Q. What is a biorepository?
A. A biorepository is defined as an entity that receives, stores, processes, and/or disseminates biospecimens, their derivatives, and relevant data, as needed. For purposes of CAP accreditation, a biorepository encompasses the physical location as well as the full range of activities associated with its operation.
Q. What is the CAP accreditation biorepositories and why is it important?
A. Excellence and quality measures in biorepositories are interrelated concerns that have a direct bearing on research that can help advance health care. The CAP has introduced, a voluntary program that measures scalable traits and tools with the goal of improvement and validation of the quality of biospecimens and biorepositories. This is a new Accreditation program specific for Biorepositories that will help ensure consistent, industry-wide verification of biospecimen quality. Thousands of biorepositories exist, varying in size, nature of collections, specimen types, purpose, quality, and age. Recently, there has been a realization that some biorepositories do not fulfill research requirements (most importantly personalized medicine); a high degree of heterogeneity exists in the methods used to collect, process, and store biospecimens. The GRCF Biorepository is proud to be one of the first CAP accredited facilities.
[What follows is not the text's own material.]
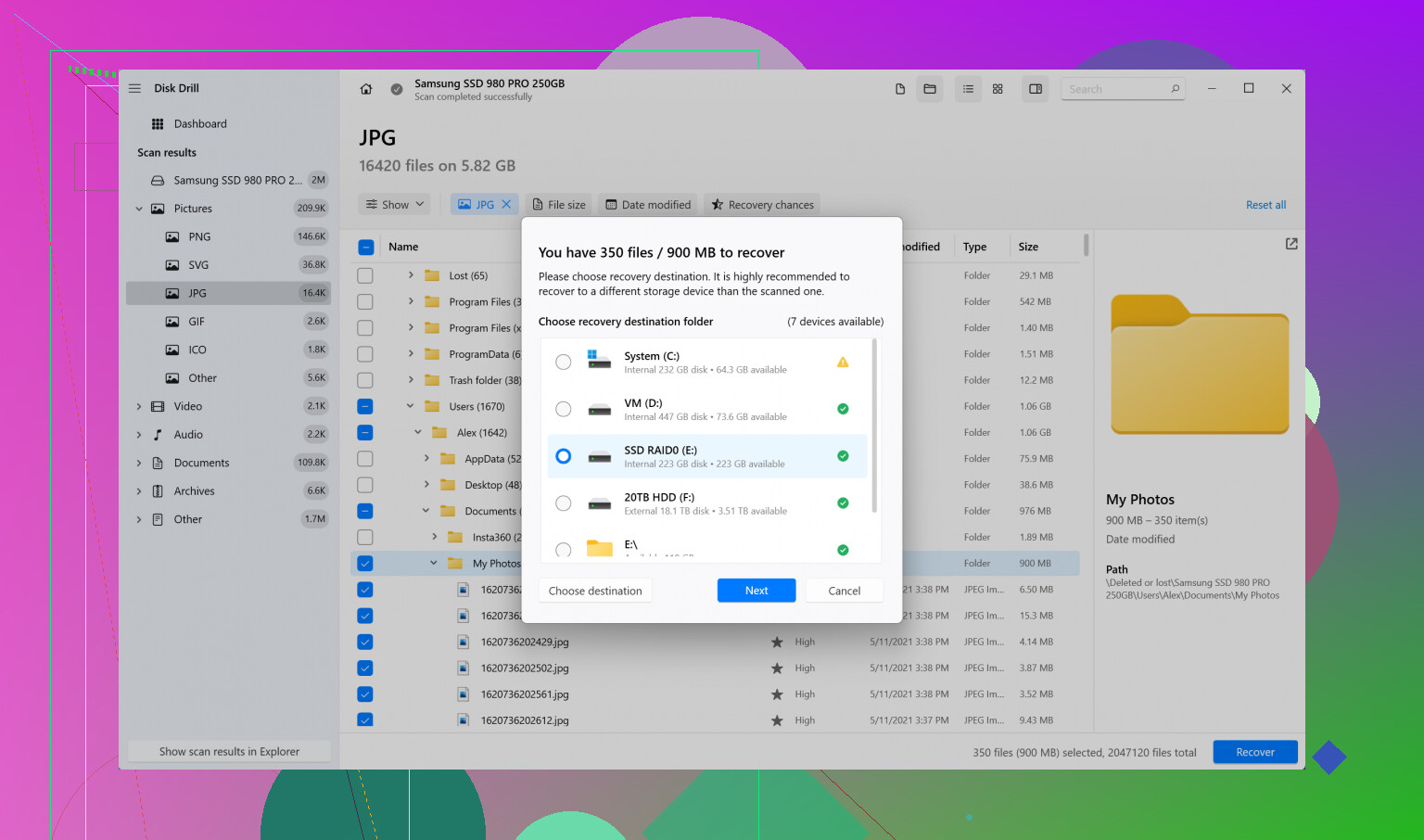Open the Show dropdown filter
Screen dimensions: 1424x840
coord(395,204)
Q. What is the difference between CAP and CLIA?
A. CLIA is the federal government’s official certifying and accrediting agency for all laboratories in the United States. CLIA-certification is granted to a lab following the successful completion of all the requirements for obtaining and maintaining certification under the regulations of CLIA-88. CLIA issues two types of lab certificates: 1) Certificate of Compliance — this is a lab that is inspected by CLIA surveyors only; 2) Certificate of Accreditation — this is a lab that is inspected by another private agency such as CAP. CAP is a voluntary accreditation program that achieves compliance through its standards that are monitored by a peer group review. The emphasis in on education as the means to compliance and ultimately to a higher quality laboratory operation. CAP accreditation checklists require more extensive quality and method validation activities than CLIA.
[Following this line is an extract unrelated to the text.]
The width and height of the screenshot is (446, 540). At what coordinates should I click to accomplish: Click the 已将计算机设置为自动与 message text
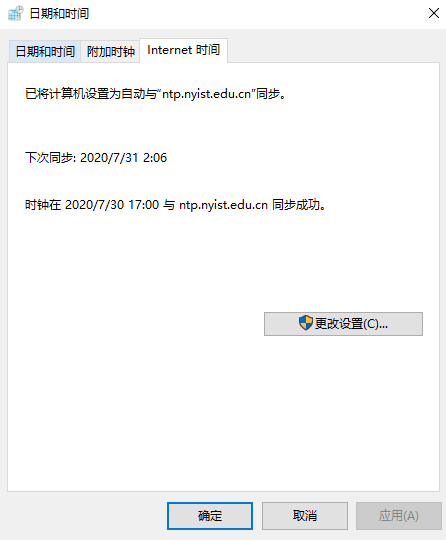[x=91, y=94]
Q. Where is the actual location of the biorepository?
A. Our biorepository is on-site at the Johns Hopkins Hospital. We are located in a secured room, at ground level, directly off a loading dock to ensure rapid and secure liquid nitrogen delivery.
Q. How quickly can my specimens be retrieved?
A. Our policy is to make the biorepository specimens as accessible as possible to the investigator. Requests of 40 or fewer specimens can generally be retrieved the same day, larger requests generally require at least a 24 hr notice. We ask that when coming to pick up the vials /boxes, you bring a container with dry ice to transport them back to your facility.
Q. How long can samples remain viable when stored in liquid nitrogen?
A. Cells that have been properly frozen can remain in liquid nitrogen vapor for decades without loss of viability. The Cell Center has revived samples that have been stored for 17 years with a post-freeze viability > 90%.
Q. How should I cryopreserve my cells for long-term storage?
A. There are four critical areas in cryopreserving cells that will ensure a viable preservation: 1. Proper handling and gentle harvesting of the cultures. 2. Correct use of the cryoprotective agent (typically we use 10% DMSO). 3. A controlled rate of freezing (The cooling rate used to freeze cultures must be just slow enough to allow the cells time to dehydrate, but fast enough to prevent excessive dehydration damage. We use a cooling rate of -1°C minute). 4. Storage under proper cryogenic conditions. (Only freezers capable of continually maintaining temperature below -130°C should be considered for long-term cryogenic storage.)
Q. What is the benefit of storing specimens in vapor phase vs. submerging in liquid nitrogen?
A. Using vapor phase storage greatly reduces the possibility of leaky vials or ampules exploding during removal. Vapor phase also helps to maintain the integrity of the label.
Q. What is the best way to thaw my sample after cryopreservation?
A. Cryoperserved specimens should be thawed rapidly (60-90 seconds at 37ºC) to prevent the formation of ice crystals. If the specimen is thawed to slowly, the thawed medium in the vial then enters into the cold, dehydrated cells forming ice crystals. This will damage the cell membrane and organelles causing cell death.